In the aftermath of the Big Bang about 14 billion years ago, when the hot-flowing soup of the Universe finally started to cool, the cosmos was a cold, dark place. There were no galaxies or even stars, and electrons and protons were all locked away in neutral hydrogen atoms (and eventually helium).
These 'dark ages' of the Universe lasted for hundreds of millions of years until finally, the hydrogen and helium clumped together, and gravity squished the coalescing gases into dense specks, igniting the very first sources of light.
Powerful bursts of radiation split, or reionised, the hydrogen atoms, and the once cold, dark Universe became sprinkled with stars, which would seed even more stars, black holes, and, soon, entire galaxies.
This period of time, and the 'cosmic dawn', or the transition from a dark Universe to the one full of light that we live in today, is still full of unknowns.
"The formation and evolution of the earliest light sources and structures in the Universe is one of the greatest mysteries in astronomy," says Eduardo Bañados, a research fellow at the Carnegie Institution.
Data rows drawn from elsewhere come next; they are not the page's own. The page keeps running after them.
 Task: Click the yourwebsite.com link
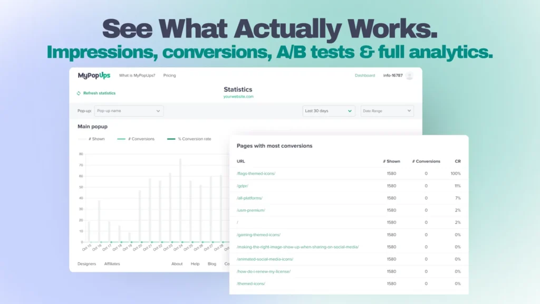click(x=238, y=97)
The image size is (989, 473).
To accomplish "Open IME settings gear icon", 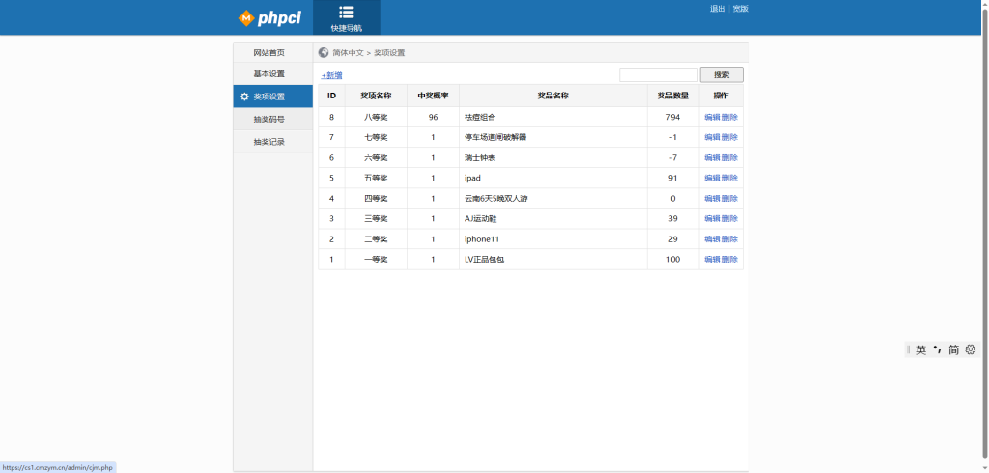I will coord(971,349).
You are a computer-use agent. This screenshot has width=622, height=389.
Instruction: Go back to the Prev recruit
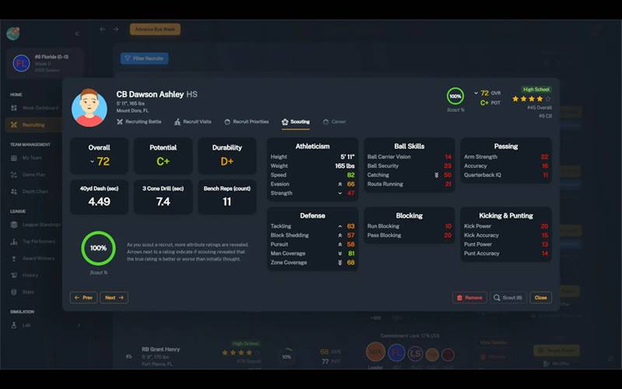pyautogui.click(x=83, y=297)
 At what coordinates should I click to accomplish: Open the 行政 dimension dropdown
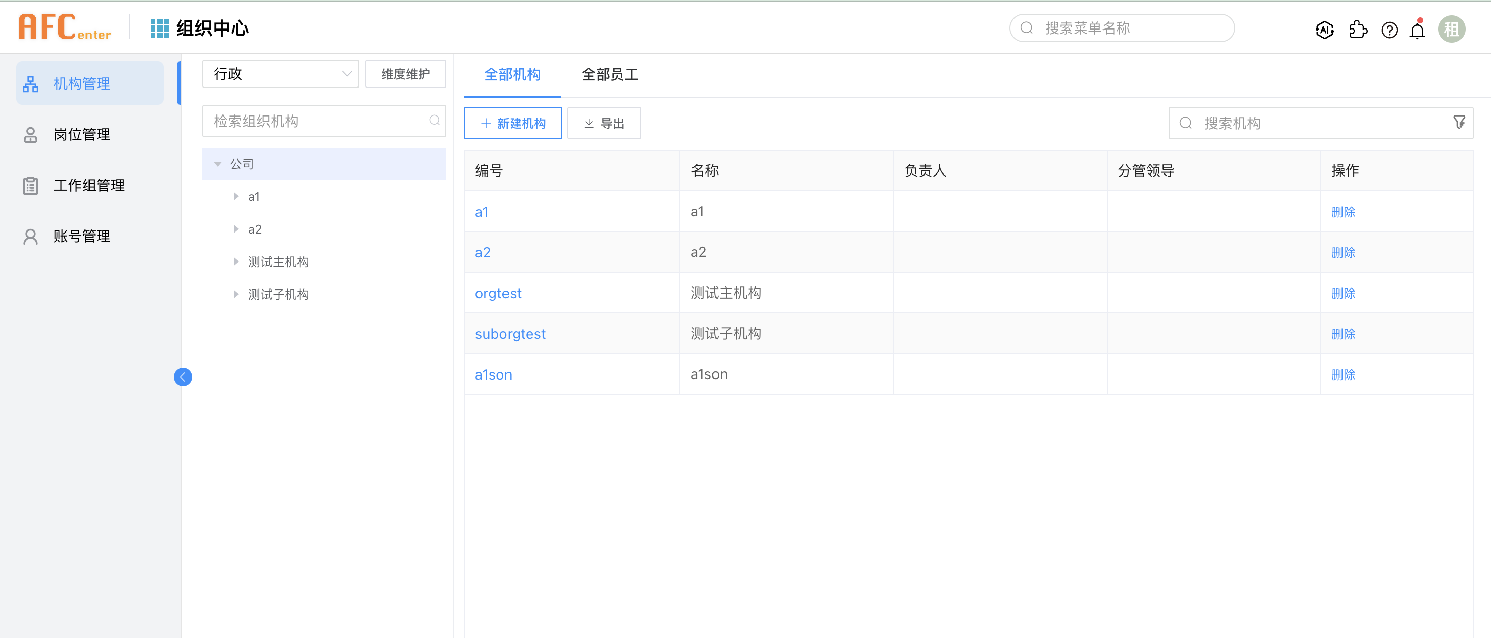pyautogui.click(x=280, y=74)
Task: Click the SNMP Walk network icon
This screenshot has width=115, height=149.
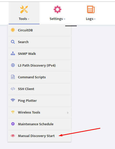Action: click(13, 54)
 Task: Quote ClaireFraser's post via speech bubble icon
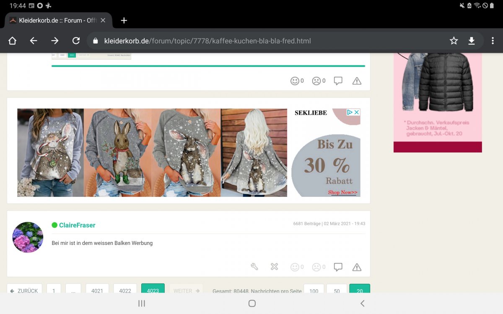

Now, a team of scientists at the Carnegie led by Bañados has discovered a slew of rare, 12-billion-year-old relics from the dark ages of the Universe which could give them new insight into the early history of the Universe.
The findings will be published by The Astrophysical Journal Supplement Series.
Beacons of light
The relics, called quasars, are among the most distant objects in the Universe that we can detect. That's because they are also some of the brightest objects in the Universe, shining with the light of as many as a hundred Milky Ways, or hundreds of trillions of Suns.
"Quasars are among the brightest objects and they literally illuminate our knowledge of the early Universe," Bañados said in the statement.
And they're also some of the rarest. So far, scientists have only been able to discover a few thousand quasars in the entire Universe. And ancient quasars like these newly discovered ones are even more rare.
The 63 quasars the scientists discovered represent the largest number of ancient quasars ever discovered at once, nearly doubling the current number of known ancient quasars.
"Very bright quasars such as the 63 discovered in this study are the best tools for helping us probe the early Universe," Bañados said. "But until now, conclusive results have been limited by the very small sample size of ancient quasars."
Armed with these incredibly bright quasars, scientists hope to shine new light on the dark ages and the cosmic dawn that gave birth to the Universe as we know it.